「……天にまします我らが神よ、汝の子羊たるアレストリアの子らを、憐れみたまえ」


 日曜、安息日。アルフェン大聖堂の厳粛なる空間に、司教の祈りが重々しく響き渡る。

 高い天井の薔薇窓の上、ステンドグラスから差す神聖な光の中に、第三皇女ミアリスと、その侍女ロザリアの主従もいた。

 古くから続く皇室の行事、日曜礼拝。

 社交界へのデビューもまだのミアリス姫にとって唯一、公式に皇家の一員として参加する定例行事だ。


(あの方が、殿下のお兄様。
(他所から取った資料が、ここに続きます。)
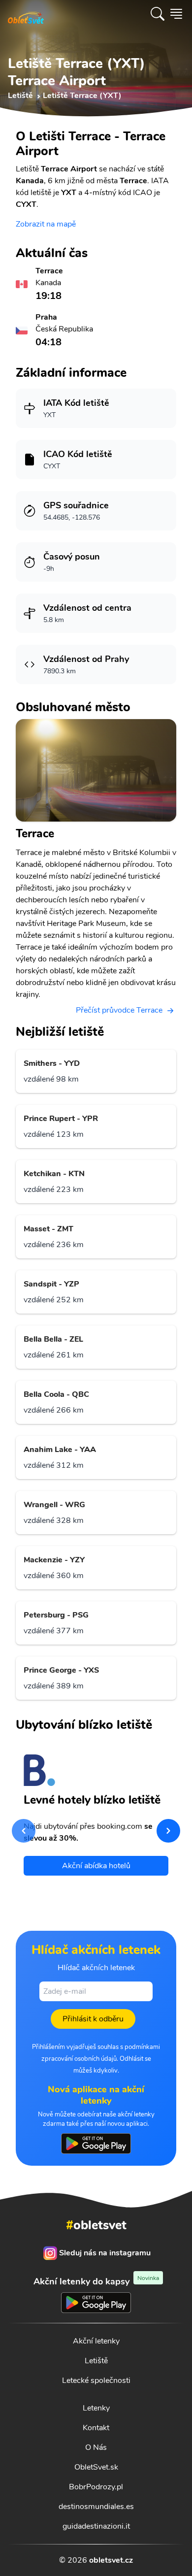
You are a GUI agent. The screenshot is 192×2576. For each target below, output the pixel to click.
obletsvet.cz (111, 2560)
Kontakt (96, 2427)
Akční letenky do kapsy (96, 2281)
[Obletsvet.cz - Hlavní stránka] (26, 14)
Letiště (96, 2360)
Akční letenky (96, 2341)
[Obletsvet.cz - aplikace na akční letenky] (96, 2143)
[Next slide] (168, 1831)
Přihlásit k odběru (93, 2019)
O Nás (96, 2447)
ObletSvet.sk (96, 2467)
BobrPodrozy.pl (96, 2486)
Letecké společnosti (96, 2380)
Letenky (96, 2408)
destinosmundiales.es (96, 2506)
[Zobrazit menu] (176, 14)
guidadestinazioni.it (96, 2526)
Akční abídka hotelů (96, 1865)
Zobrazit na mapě (46, 224)
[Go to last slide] (23, 1831)
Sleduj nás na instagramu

アレストリアの皇帝陛下……)


 主の隣で祈りを捧げながらロザリアはちらりと片目を開けて、最前列、大司教のすぐ前にひざまづく青年を盗み見る。


 神聖アレストリア帝国第十六代皇帝、アルフォンス。

 彼の他にもこの広い礼拝堂に集っているのは、皇族と、ごく近くに仕える近臣-ロザリアのような-人々ばかりである。


 ここアルフェン大聖堂は、建築開始から実に200年以上の月日を経ながら未だに未完成という、途方もない規模の建物である。当時の人類社会において、周囲の庭園を含めれば最大の面積を誇る白薔薇宮に対し、その天を衝く尖塔群は、最高の高さを誇っていた。
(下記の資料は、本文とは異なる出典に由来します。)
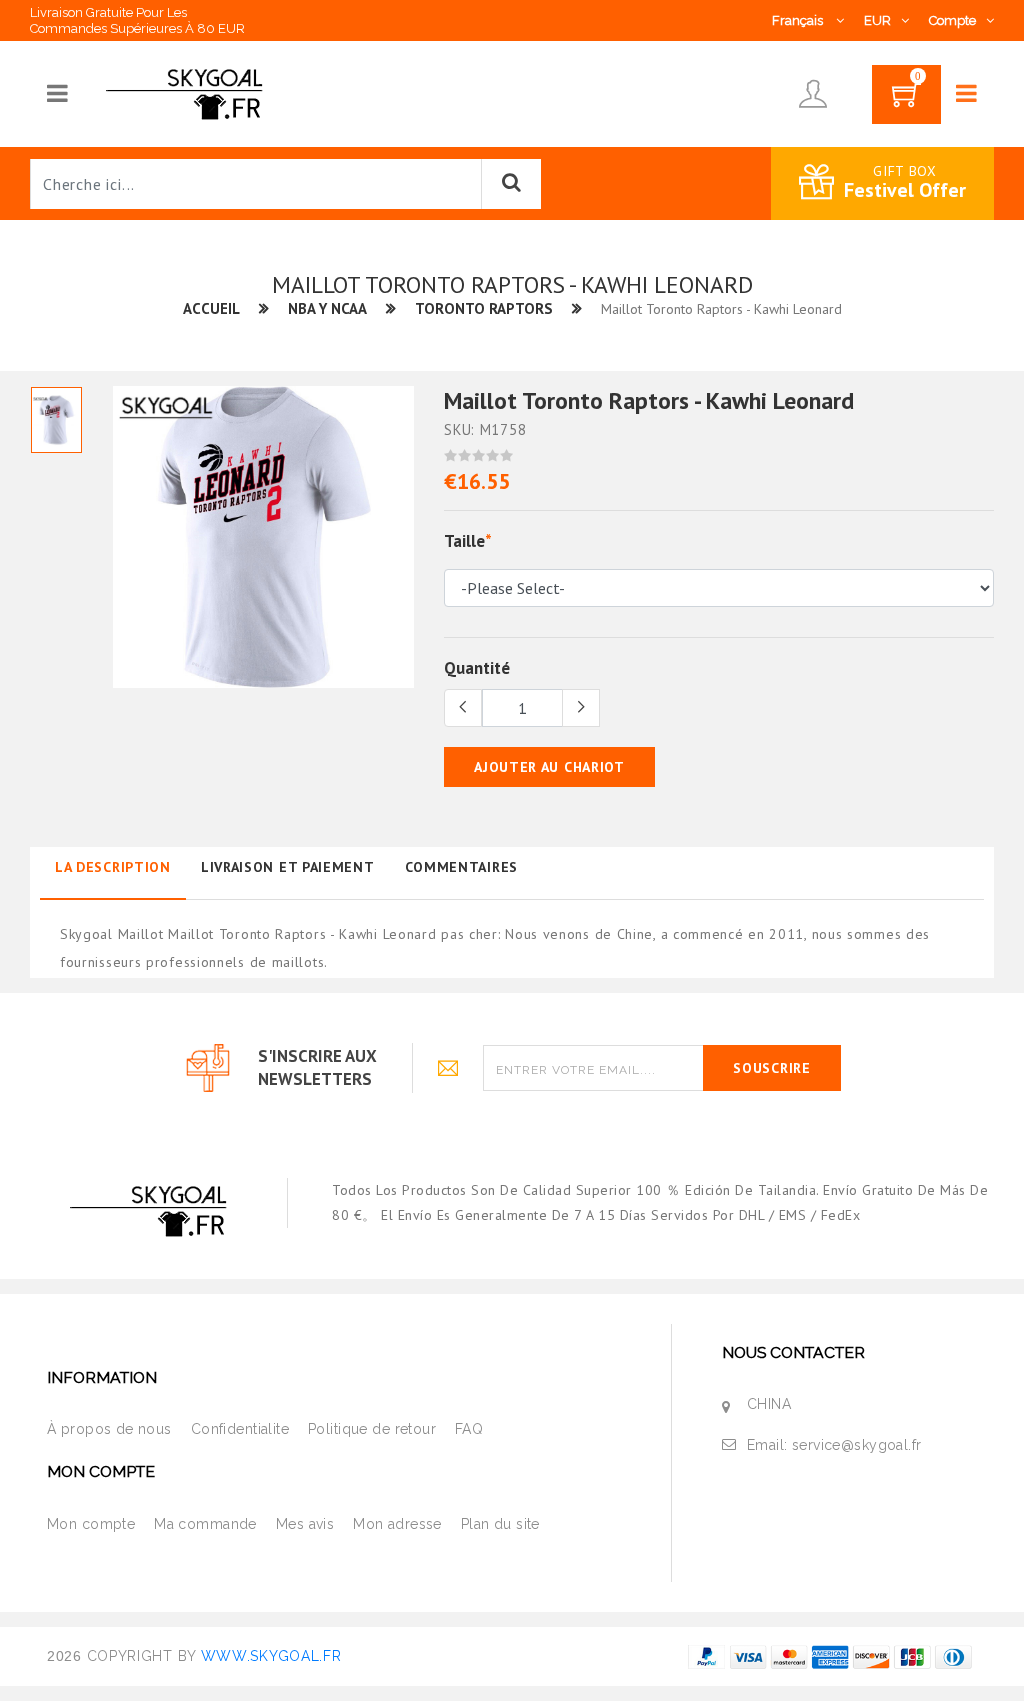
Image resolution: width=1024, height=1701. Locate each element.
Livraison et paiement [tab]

 しかも、一番高い部分は建設中。完成まで更に数十年を要するのは、歴史の知る通りである。


 流石にここまでの規模ではないが、白薔薇宮の中にも立派な礼拝堂がある。なぜそこを使わず、毎週日曜は大聖堂に来るのか。ロザリアは昨日、素朴な疑問をミアリスへぶつけてみた。その回答は、

「帝国皇帝は、教会の第一の騎士よ。仕える君主の元へこちらから出向くのは、当然でしょう?」

 とのこと。


 つまり、少なくとも建前としては、教会が上の立場ということを表す。

 初代の「騎士皇帝」が誓いを立てた、アレストリアの君主は教会の剣、民衆の盾となるとの精神は、こうした行事を通して脈々と受け継がれている。


 ……さて、長い礼拝が終わった。